**TASK INSTRUCTIONS:** Restate word for word only the lines from the one with "Click duplicate icon on 专题演示二 row" through the end of the records; no pictures belong in the copy.

**RECORDS FOR THE TASK:**
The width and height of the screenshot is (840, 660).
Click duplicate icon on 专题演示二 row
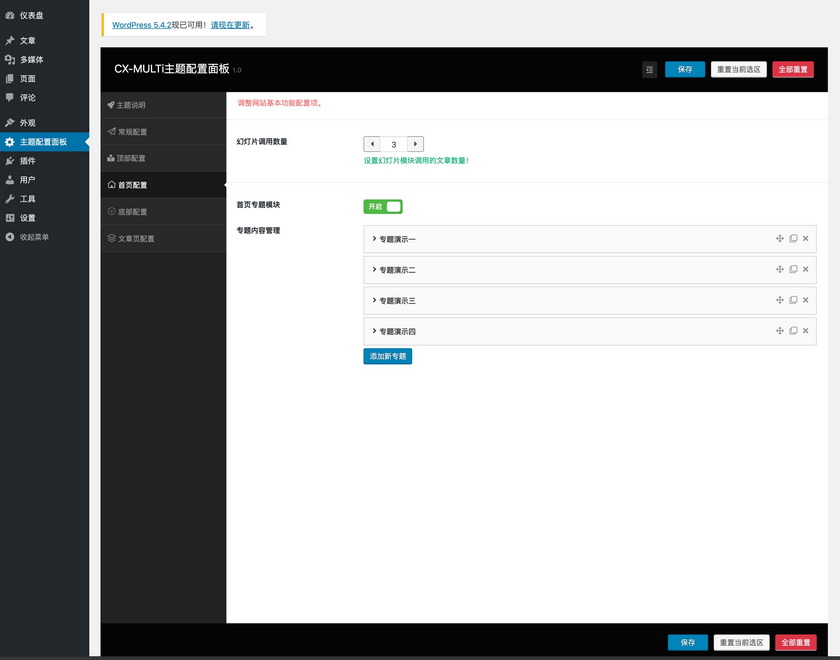coord(793,269)
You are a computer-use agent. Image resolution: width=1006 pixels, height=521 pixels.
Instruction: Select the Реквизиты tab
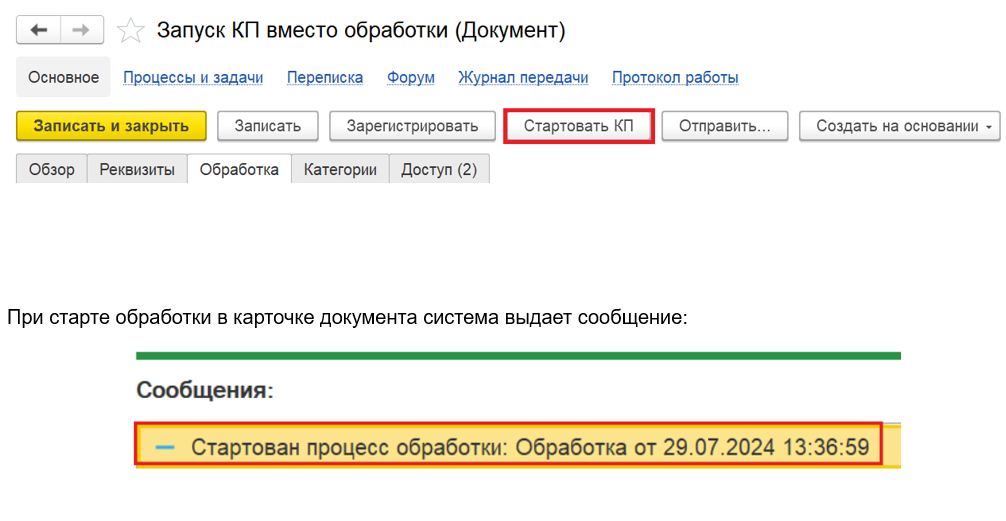coord(137,170)
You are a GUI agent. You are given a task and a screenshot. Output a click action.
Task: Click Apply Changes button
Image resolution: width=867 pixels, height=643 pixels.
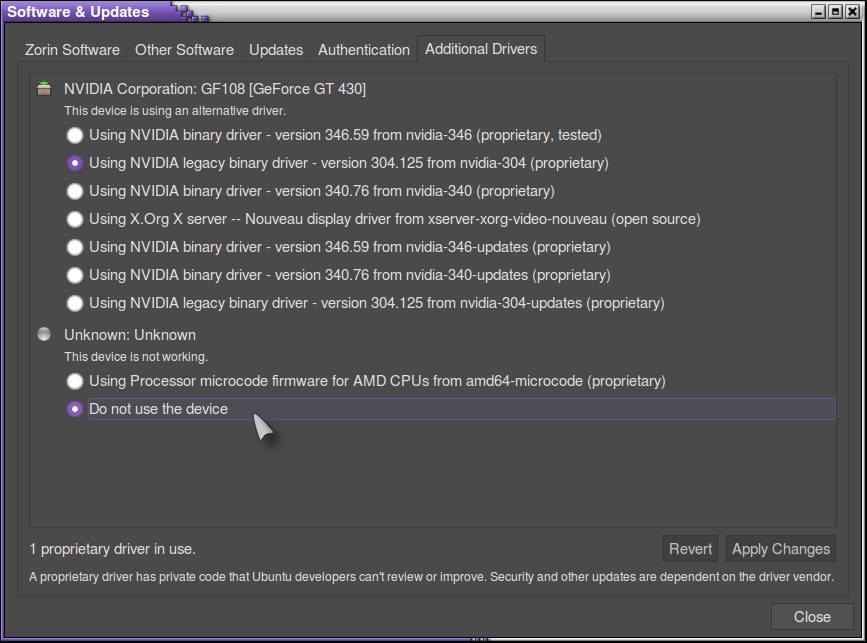pos(780,548)
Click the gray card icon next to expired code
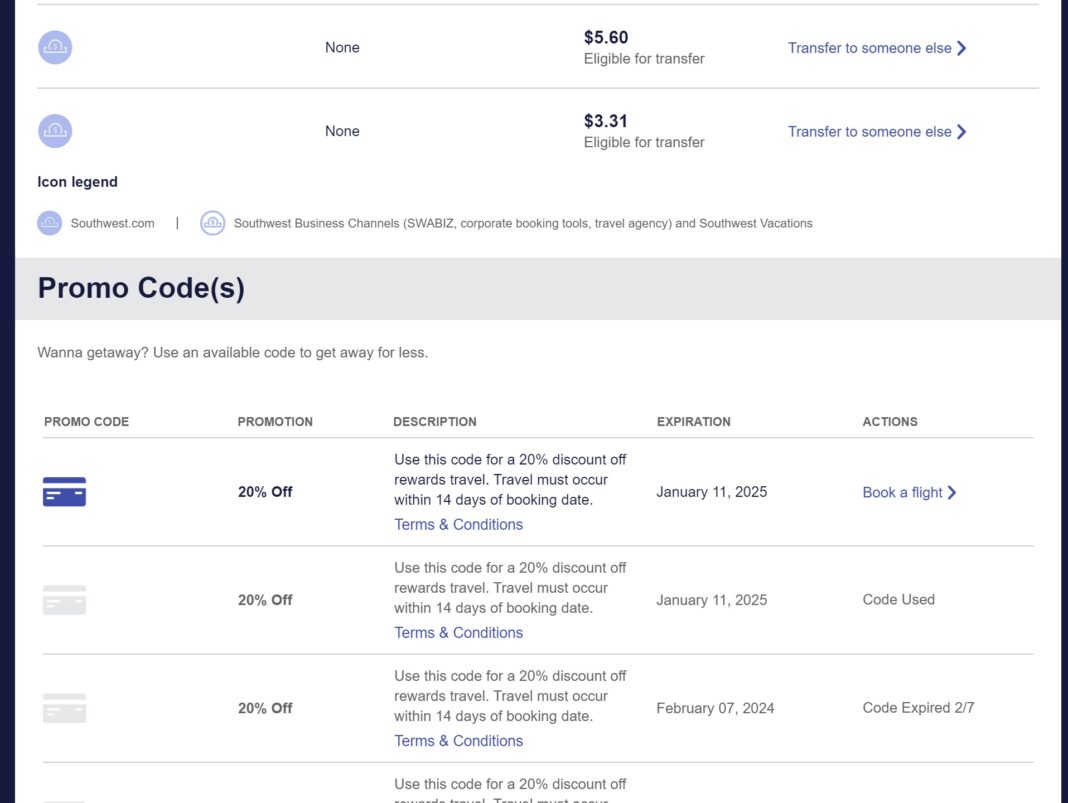 [64, 708]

**EXERCISE SOLUTION:**
Click duplicate icon on 专题演示二 row
coord(793,269)
You are a computer-use agent. Image resolution: width=1006 pixels, height=521 pixels.
Instruction: Select the Реквизиты tab
coord(137,170)
You are a GUI agent. You are given a task and a screenshot. Output a click action.
Task: Click Apply Changes button
Image resolution: width=867 pixels, height=643 pixels.
pos(780,548)
Click the gray card icon next to expired code
 [64, 708]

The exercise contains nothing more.